======== DATASET RECORDS ========
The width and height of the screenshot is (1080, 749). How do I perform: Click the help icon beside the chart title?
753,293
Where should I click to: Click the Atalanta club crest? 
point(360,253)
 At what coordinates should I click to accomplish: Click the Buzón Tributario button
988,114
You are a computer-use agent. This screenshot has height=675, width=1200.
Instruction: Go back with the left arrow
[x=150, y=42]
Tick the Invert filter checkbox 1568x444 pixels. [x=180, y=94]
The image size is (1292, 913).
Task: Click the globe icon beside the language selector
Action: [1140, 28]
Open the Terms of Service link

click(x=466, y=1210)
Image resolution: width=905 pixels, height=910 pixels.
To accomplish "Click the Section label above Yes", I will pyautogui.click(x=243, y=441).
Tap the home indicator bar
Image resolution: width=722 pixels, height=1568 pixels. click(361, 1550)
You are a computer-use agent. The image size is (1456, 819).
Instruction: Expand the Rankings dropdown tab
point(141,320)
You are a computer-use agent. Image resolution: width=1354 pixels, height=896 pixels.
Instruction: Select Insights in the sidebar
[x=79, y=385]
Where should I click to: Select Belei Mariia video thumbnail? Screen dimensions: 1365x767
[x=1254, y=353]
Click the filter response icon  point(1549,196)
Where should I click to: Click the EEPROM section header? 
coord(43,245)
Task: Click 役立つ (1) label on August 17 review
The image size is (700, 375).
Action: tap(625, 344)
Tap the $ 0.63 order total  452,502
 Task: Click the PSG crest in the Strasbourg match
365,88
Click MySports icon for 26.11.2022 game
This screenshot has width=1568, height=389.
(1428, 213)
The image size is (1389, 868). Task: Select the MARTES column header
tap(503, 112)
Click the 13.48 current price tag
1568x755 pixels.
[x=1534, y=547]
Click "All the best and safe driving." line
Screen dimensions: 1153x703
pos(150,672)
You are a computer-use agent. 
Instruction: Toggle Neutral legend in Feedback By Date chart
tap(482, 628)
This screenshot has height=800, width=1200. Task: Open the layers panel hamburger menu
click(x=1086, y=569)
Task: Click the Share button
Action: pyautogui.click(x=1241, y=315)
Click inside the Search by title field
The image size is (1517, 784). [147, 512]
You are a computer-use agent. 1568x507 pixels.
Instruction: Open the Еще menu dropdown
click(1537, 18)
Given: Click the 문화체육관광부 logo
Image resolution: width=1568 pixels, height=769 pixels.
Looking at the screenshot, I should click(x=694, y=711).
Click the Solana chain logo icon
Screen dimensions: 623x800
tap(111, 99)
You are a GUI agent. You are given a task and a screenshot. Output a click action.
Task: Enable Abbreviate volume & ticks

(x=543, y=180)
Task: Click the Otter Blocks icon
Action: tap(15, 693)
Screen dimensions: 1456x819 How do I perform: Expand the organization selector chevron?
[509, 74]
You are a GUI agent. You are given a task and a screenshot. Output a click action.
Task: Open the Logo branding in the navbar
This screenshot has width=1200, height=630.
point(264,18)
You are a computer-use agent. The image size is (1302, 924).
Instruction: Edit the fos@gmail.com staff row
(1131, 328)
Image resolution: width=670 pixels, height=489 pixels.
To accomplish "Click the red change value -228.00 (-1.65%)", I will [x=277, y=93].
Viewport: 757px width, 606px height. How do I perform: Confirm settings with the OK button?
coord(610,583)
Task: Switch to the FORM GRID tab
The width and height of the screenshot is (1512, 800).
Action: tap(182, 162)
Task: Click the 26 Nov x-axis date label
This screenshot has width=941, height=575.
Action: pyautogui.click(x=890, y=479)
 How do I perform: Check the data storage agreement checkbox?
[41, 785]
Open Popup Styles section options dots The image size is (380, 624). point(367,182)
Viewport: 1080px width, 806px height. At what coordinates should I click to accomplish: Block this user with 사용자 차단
========
WHAT YOU WILL DO
Please rewrite the data above, replacing "computer-use agent" with "desktop assistant" everywhere and leaving everything else unchanged.

FINISHED TASK
The width and height of the screenshot is (1080, 749). How do I perform: Click the help icon beside the chart title?
753,293
Where should I click to: Click the Atalanta club crest? 
point(360,253)
 At what coordinates should I click to accomplish: Click the Buzón Tributario button
988,114
You are a desktop assistant. This screenshot has height=675, width=1200.
Instruction: Go back with the left arrow
[x=150, y=42]
Tick the Invert filter checkbox 1568x444 pixels. [x=180, y=94]
The image size is (1292, 913).
Task: Click the globe icon beside the language selector
Action: [1140, 28]
Open the Terms of Service link

click(x=466, y=1210)
Image resolution: width=905 pixels, height=910 pixels.
To accomplish "Click the Section label above Yes", I will pyautogui.click(x=243, y=441).
Tap the home indicator bar
Image resolution: width=722 pixels, height=1568 pixels. click(361, 1550)
You are a desktop assistant. The image size is (1456, 819).
Instruction: Expand the Rankings dropdown tab
point(141,320)
You are a desktop assistant. Image resolution: width=1354 pixels, height=896 pixels.
Instruction: Select Insights in the sidebar
[x=79, y=385]
Where should I click to: Select Belei Mariia video thumbnail? Screen dimensions: 1365x767
[x=1254, y=353]
Click the filter response icon  point(1549,196)
Where should I click to: Click the EEPROM section header? 
coord(43,245)
Task: Click 役立つ (1) label on August 17 review
The image size is (700, 375).
Action: tap(625, 344)
Tap the $ 0.63 order total  452,502
 Task: Click the PSG crest in the Strasbourg match
365,88
Click MySports icon for 26.11.2022 game
This screenshot has width=1568, height=389.
(1428, 213)
The image size is (1389, 868). Task: Select the MARTES column header
tap(503, 112)
Click the 13.48 current price tag
1568x755 pixels.
[x=1534, y=547]
Click "All the best and safe driving." line
Screen dimensions: 1153x703
pos(150,672)
You are a desktop assistant. 
Instruction: Toggle Neutral legend in Feedback By Date chart
tap(482, 628)
This screenshot has height=800, width=1200. Task: Open the layers panel hamburger menu
click(x=1086, y=569)
Task: Click the Share button
Action: pyautogui.click(x=1241, y=315)
Click inside the Search by title field
The image size is (1517, 784). [147, 512]
You are a desktop assistant. 1568x507 pixels.
Instruction: Open the Еще menu dropdown
click(1537, 18)
Given: Click the 문화체육관광부 logo
Image resolution: width=1568 pixels, height=769 pixels.
Looking at the screenshot, I should click(x=694, y=711).
Click the Solana chain logo icon
Screen dimensions: 623x800
tap(111, 99)
You are a GUI agent. You are given a task and a screenshot. Output a click action.
Task: Enable Abbreviate volume & ticks

(x=543, y=180)
Task: Click the Otter Blocks icon
Action: tap(15, 693)
Screen dimensions: 1456x819 How do I perform: Expand the organization selector chevron?
[509, 74]
You are a GUI agent. You are given a task and a screenshot. Output a click action.
Task: Open the Logo branding in the navbar
This screenshot has width=1200, height=630.
point(264,18)
You are a desktop assistant. The image size is (1302, 924).
Instruction: Edit the fos@gmail.com staff row
(1131, 328)
Image resolution: width=670 pixels, height=489 pixels.
To accomplish "Click the red change value -228.00 (-1.65%)", I will [x=277, y=93].
Viewport: 757px width, 606px height. How do I perform: Confirm settings with the OK button?
coord(610,583)
Task: Switch to the FORM GRID tab
The width and height of the screenshot is (1512, 800).
Action: tap(182, 162)
Task: Click the 26 Nov x-axis date label
This screenshot has width=941, height=575.
Action: pyautogui.click(x=890, y=479)
 How do I perform: Check the data storage agreement checkbox?
[41, 785]
Open Popup Styles section options dots The image size is (380, 624). point(367,182)
Viewport: 1080px width, 806px height. At what coordinates should I click to accomplish: Block this user with 사용자 차단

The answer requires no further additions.